▸ **GIVEN EXERCISE**
Please lay out the whole listing below as a JSON list of strings, with one string per line and blank lines skipped. Leave the pictures out of your answer.

▸ **DATA ENTRIES**
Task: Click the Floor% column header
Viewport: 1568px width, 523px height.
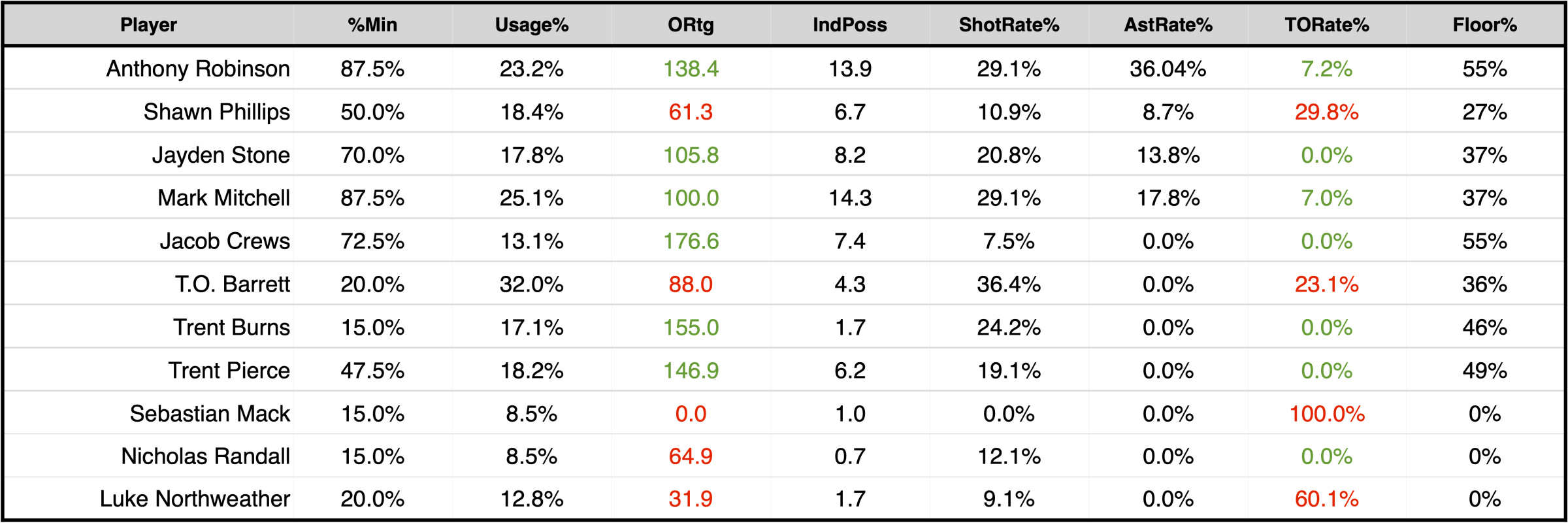Action: [1485, 25]
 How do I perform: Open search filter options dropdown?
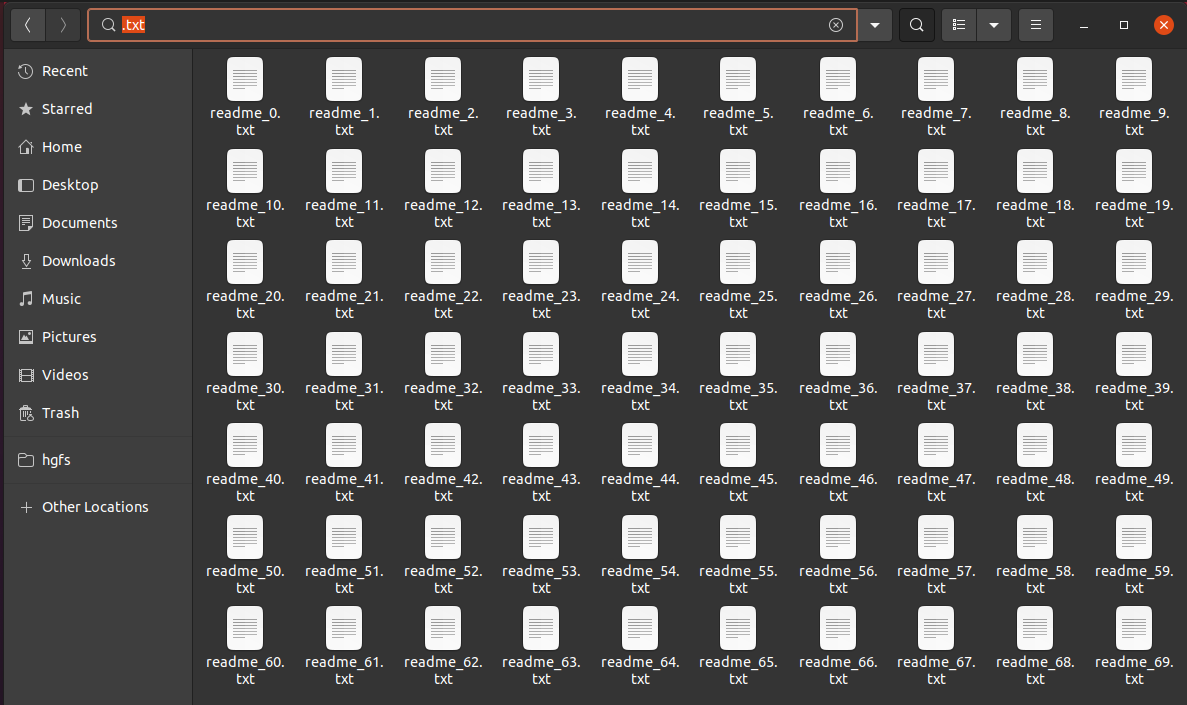[875, 25]
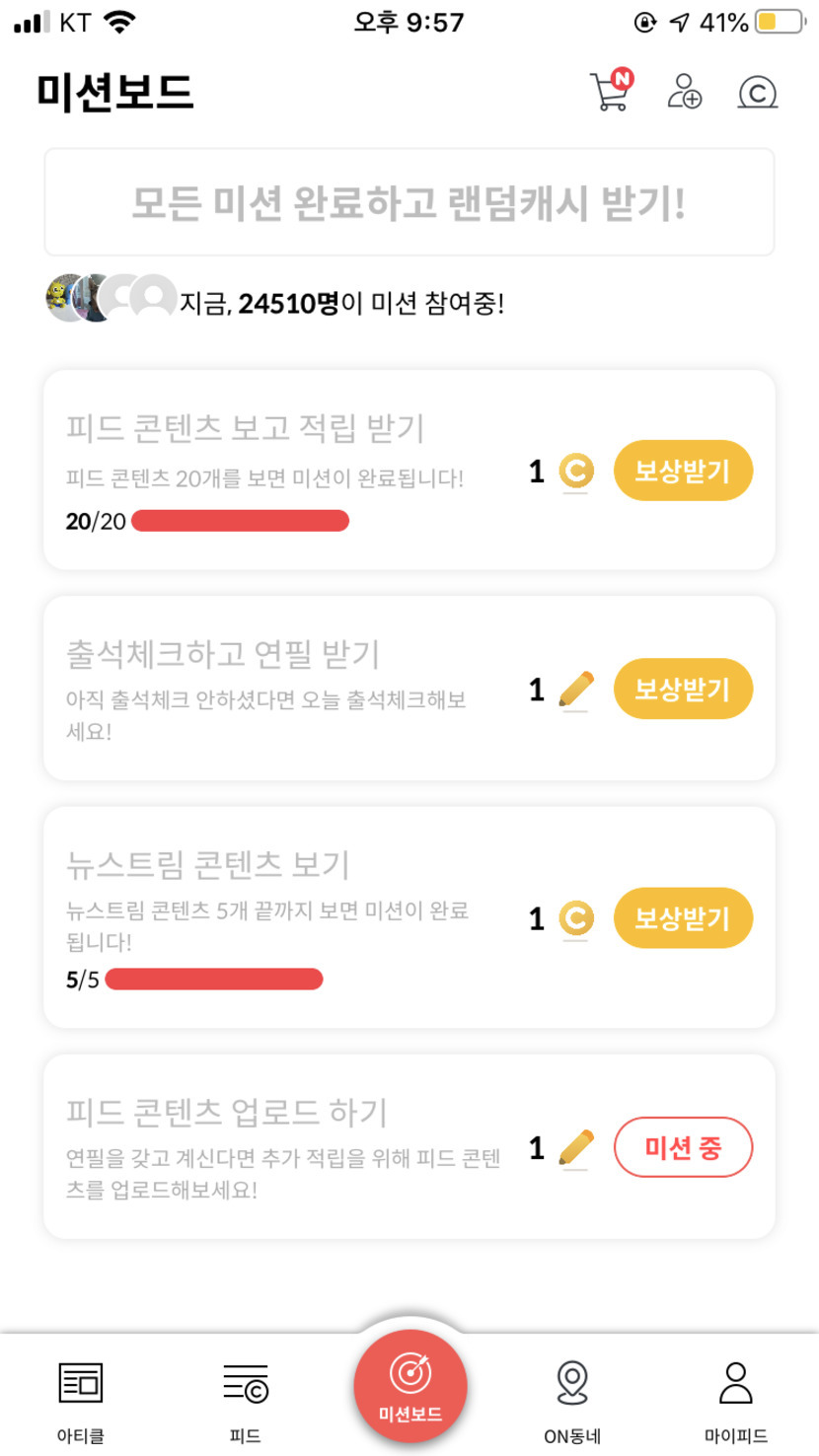Tap pencil icon on feed upload mission
The image size is (819, 1456).
pos(576,1148)
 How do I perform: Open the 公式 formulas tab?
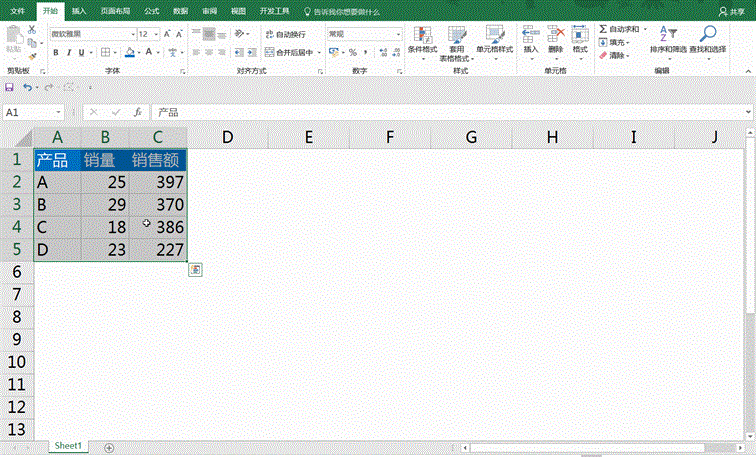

▸ **RIGHT ANSWER**
[
  "Task: Click the Floor% column header",
  "Viewport: 1568px width, 523px height.",
  "Action: [1485, 25]",
  " How do I perform: Open search filter options dropdown?",
  "[875, 25]",
  "Tap pencil icon on feed upload mission",
  "The image size is (819, 1456).",
  "pos(576,1148)",
  " How do I perform: Open the 公式 formulas tab?"
]